SUPPLIED DATA section start

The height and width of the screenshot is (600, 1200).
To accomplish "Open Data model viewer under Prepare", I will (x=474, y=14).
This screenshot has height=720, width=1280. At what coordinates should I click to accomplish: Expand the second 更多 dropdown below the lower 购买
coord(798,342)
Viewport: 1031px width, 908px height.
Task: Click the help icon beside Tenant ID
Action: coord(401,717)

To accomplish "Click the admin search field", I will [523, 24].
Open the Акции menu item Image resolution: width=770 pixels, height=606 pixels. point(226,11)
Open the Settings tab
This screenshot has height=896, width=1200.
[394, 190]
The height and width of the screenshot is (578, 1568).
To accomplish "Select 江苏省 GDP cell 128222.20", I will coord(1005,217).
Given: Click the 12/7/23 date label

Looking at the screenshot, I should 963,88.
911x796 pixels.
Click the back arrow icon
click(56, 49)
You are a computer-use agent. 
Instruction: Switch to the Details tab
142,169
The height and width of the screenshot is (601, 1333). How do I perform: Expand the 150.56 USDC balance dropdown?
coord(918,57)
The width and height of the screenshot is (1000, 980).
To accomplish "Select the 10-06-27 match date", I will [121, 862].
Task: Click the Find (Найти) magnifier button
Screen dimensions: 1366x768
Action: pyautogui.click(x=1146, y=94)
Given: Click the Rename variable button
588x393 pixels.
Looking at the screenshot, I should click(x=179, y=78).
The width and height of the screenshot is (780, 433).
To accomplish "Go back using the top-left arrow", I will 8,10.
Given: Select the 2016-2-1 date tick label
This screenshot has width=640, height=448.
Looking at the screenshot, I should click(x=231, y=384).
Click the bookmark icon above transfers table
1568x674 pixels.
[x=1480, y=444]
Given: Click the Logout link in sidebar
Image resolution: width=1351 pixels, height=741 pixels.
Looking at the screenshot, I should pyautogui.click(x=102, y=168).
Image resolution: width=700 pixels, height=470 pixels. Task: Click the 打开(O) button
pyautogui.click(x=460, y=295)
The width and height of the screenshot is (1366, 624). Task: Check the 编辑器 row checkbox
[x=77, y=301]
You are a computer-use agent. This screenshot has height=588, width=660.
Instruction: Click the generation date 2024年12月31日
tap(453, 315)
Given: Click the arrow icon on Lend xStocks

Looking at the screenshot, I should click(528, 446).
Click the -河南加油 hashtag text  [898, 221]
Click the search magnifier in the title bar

SUPPLIED DATA section end

[EXERCISE INSTRUCTIONS]
Find the line with "You are a computer-use agent. This". Transcribe it and every line after it exactly, through the end of the records above, and nothing else.

[EXPECTED ANSWER]
You are a computer-use agent. This screenshot has height=588, width=660.
Instruction: Click the generation date 2024年12月31日
tap(453, 315)
Given: Click the arrow icon on Lend xStocks

Looking at the screenshot, I should click(528, 446).
Click the -河南加油 hashtag text  [898, 221]
Click the search magnifier in the title bar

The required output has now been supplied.